If you think me lying, look up the words 'blue phosphorus' and you will see papers published upon it, analyzing it's semiconductor bandgap etc.
Why would I want to? simply to have prepared it, so I can look at it, admire it, and feel pride in the achievement. Same for violet, scarlet, Hittorf's alpha-metallic phosphorus (also called violet P, there exist two different forms of violet phosphorus), scarlet, otherwise known as Schlenk's phosphorus...I want to make them all, not because in chemistry I have use for black P, it's unreactive, but there exist at least two crystalline structures, as exist many for white. There's apparently, although I've seen one chart stating grey vitreous P and how to prepare it from one of the crystal forms of white possy, I wish to prepare all of those possible, from white P to phosphorus nanostructures. (so far, I've gone as far as white phosphorus, easily made from simply heating red P under inert gas and distilling into H2O, with a trap in between the heating vessel and the deep, ice-cold water to catch the P2 vapor)
Next is either violet phosphorus ala hittorff. by recrystallization of white phosphorus in molten lead, keeping it really hot in the molten lead and decreasing the temperature degree by degree, and once at RT once again, removal of Pb using nitric acid to dissolve the lead away, then boiling in HCl to give Hittorff's violet P. or by crystallizing it out of a carbon disulfide solution of white P, irradiated with UV over time, the distilling off the CS2 for re-use as it is a hardish solvent to get hold of for me) which gives scarlet/Shlenk's phosphorus.
WHY? I've lab uses for red and white, but not for the others. I just wish to prepare them and own a sample of each, enclosed in sealed ampoules under inert gas. For an element collection. I've made elemental silicon for the same reason, not because I need it, and I could doubtless get cheap bits of silicon as either powder or solid pieces, but the joy, it's in making it with my own equipment, doing it for the sake of doing it and owning the end product.

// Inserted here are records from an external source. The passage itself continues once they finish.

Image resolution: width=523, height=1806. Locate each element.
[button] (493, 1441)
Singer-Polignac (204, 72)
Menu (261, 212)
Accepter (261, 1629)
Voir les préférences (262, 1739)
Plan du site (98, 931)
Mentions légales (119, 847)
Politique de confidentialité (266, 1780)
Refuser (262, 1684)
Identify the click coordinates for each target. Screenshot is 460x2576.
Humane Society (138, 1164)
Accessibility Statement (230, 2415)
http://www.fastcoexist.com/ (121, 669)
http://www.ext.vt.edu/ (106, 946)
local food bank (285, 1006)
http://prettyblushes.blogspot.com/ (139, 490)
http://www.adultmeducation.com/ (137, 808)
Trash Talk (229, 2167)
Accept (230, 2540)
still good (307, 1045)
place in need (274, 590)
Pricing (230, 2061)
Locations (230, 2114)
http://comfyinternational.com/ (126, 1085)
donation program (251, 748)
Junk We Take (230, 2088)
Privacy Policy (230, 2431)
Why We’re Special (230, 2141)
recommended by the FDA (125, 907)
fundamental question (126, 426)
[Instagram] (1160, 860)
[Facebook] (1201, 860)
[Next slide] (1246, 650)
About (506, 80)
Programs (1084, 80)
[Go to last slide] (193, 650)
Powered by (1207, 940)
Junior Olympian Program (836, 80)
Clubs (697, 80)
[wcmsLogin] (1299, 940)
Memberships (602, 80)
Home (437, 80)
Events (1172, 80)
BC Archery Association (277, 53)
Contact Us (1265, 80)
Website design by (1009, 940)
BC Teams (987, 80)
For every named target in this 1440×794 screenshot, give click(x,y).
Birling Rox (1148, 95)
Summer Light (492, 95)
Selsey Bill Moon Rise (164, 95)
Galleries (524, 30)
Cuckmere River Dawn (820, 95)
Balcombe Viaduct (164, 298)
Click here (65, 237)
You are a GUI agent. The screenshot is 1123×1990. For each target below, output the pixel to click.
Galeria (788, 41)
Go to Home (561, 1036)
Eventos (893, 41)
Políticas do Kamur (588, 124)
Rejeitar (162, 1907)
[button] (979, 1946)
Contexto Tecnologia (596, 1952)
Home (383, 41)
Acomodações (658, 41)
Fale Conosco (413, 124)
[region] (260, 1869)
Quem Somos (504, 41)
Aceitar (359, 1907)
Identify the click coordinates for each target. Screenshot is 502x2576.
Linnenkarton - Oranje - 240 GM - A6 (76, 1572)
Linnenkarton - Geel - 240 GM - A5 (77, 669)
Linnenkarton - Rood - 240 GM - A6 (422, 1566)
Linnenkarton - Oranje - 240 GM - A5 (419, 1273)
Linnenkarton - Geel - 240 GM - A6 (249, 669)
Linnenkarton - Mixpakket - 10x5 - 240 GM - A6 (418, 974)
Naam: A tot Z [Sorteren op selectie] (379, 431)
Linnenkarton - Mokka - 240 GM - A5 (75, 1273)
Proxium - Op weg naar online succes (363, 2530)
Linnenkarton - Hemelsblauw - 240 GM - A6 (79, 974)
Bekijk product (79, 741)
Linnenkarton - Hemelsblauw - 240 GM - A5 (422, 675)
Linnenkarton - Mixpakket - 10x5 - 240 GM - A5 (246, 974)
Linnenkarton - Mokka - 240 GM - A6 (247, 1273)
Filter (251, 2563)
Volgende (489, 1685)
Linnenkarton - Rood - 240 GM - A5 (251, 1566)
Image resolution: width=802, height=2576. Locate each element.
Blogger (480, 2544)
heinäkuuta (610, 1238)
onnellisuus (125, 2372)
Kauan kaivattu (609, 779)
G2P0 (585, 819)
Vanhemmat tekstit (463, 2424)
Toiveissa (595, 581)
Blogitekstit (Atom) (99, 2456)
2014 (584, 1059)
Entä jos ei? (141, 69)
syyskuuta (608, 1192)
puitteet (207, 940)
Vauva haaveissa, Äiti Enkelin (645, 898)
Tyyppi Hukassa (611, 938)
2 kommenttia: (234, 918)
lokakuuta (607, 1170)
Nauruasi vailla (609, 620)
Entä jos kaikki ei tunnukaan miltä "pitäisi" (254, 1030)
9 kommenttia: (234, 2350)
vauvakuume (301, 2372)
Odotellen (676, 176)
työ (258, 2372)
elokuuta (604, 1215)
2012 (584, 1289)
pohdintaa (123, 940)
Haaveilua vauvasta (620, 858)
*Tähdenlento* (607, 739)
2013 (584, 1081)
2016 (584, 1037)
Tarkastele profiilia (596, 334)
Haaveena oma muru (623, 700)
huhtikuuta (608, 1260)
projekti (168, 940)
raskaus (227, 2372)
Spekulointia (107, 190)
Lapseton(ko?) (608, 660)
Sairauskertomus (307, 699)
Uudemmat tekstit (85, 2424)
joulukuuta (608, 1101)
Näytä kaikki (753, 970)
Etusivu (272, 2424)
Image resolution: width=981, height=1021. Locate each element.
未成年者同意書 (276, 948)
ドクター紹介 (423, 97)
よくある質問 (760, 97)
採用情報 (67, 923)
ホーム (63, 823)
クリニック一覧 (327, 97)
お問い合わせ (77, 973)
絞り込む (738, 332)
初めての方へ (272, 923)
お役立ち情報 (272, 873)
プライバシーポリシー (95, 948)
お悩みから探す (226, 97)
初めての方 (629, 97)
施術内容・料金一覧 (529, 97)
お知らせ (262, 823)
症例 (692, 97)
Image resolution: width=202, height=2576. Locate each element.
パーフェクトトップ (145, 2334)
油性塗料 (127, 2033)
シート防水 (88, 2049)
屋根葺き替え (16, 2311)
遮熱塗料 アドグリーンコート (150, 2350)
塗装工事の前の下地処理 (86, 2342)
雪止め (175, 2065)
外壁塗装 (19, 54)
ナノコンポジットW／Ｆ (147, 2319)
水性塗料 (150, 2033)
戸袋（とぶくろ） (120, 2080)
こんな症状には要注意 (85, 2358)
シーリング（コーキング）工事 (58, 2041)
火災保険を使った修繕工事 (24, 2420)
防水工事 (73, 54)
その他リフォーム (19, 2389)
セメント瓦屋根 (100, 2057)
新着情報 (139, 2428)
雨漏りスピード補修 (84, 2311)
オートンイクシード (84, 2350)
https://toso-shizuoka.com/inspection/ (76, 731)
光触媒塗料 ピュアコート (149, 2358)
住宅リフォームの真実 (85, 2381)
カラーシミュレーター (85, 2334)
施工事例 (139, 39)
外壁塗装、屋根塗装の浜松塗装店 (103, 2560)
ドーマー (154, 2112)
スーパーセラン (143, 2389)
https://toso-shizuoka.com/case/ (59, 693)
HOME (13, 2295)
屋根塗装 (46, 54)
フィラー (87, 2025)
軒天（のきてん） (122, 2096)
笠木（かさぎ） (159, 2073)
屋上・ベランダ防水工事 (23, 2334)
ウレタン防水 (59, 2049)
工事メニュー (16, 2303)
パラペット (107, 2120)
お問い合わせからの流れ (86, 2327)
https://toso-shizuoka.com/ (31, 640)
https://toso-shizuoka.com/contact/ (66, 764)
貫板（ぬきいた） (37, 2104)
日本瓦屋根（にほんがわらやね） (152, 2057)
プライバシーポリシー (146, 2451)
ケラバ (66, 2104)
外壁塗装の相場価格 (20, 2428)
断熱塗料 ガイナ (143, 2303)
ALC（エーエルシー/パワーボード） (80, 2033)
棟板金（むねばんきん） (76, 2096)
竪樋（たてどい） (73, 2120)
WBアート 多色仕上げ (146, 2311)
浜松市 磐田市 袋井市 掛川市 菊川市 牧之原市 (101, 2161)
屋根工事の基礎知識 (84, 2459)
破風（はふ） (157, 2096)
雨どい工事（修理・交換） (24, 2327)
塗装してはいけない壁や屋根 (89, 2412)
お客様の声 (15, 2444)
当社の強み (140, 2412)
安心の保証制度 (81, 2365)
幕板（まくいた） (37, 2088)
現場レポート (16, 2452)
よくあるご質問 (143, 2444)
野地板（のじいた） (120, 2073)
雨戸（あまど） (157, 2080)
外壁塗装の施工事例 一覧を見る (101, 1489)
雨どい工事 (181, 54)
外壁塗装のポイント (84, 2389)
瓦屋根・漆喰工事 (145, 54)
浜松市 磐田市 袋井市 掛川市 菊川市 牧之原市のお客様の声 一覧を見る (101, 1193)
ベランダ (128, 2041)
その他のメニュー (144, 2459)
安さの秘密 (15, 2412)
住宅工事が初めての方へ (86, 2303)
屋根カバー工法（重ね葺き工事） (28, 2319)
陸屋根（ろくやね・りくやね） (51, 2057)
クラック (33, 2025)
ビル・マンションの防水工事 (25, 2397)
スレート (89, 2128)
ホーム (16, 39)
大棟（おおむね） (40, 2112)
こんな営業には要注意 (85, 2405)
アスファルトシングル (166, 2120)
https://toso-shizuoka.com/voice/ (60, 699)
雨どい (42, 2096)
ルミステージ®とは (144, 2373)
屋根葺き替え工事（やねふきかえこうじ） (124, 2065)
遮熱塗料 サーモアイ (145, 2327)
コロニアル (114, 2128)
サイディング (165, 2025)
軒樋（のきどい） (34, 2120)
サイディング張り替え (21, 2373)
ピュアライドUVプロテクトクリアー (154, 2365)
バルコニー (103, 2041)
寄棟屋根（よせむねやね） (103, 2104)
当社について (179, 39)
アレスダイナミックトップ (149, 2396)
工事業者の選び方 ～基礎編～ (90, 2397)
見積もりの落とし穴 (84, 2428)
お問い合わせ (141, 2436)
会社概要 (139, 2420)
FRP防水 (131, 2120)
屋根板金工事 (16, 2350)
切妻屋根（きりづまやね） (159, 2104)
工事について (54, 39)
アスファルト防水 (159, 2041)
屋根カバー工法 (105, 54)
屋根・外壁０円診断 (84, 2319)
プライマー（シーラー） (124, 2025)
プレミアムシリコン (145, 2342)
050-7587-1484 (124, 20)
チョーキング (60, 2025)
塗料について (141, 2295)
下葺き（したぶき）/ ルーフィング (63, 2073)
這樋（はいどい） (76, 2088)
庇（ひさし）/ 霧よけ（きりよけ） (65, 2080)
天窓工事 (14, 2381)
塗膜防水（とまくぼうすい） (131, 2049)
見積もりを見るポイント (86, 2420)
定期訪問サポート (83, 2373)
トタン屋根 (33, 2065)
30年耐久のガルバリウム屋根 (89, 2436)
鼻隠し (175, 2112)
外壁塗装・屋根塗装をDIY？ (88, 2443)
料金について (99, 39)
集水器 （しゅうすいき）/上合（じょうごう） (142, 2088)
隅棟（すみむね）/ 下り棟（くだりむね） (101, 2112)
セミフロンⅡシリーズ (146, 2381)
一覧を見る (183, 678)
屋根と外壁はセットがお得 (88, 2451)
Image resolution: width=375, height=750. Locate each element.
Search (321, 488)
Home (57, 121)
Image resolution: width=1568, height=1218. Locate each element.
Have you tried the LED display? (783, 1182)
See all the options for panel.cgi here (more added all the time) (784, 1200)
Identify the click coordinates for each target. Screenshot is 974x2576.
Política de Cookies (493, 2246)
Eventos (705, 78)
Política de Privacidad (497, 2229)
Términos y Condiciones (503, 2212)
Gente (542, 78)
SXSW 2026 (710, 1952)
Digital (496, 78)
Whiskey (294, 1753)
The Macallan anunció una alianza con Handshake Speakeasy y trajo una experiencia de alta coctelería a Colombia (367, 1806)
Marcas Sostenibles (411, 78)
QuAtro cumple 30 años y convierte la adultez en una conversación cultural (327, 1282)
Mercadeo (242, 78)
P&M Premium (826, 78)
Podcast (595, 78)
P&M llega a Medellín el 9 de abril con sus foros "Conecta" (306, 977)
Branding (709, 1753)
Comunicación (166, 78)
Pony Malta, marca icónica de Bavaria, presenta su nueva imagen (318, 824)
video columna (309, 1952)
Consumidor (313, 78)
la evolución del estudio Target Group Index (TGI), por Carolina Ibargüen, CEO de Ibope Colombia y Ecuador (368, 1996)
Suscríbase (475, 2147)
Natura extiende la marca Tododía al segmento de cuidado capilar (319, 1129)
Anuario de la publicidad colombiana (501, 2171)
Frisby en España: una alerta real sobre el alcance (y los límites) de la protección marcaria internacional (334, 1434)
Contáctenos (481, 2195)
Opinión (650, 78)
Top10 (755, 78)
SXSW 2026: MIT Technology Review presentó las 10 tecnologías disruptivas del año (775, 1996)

I simply adore chemistry. Why? why not? I've always loved the sciences, even those I could never hope to breakthrough in any manner, like ultra-high energy particle physics. I cannot compete in that field, but do I love to read about the latest developments in plasma physics, in fusion, in particle accelerators, but I know I could only ever make simplistic particle accelerators that do indeed fire and steer the likes of proton/antiproton beams, or electron or positron beams. Why? why not? if I wish to engage in the sciences, it is my prerogative to do so, and as long as I harm nobody but, at worst going to worst and harm is done at all, it is to me and no other.
That, as an adult, is my choice. I may do so, and I will do so. Because I love it.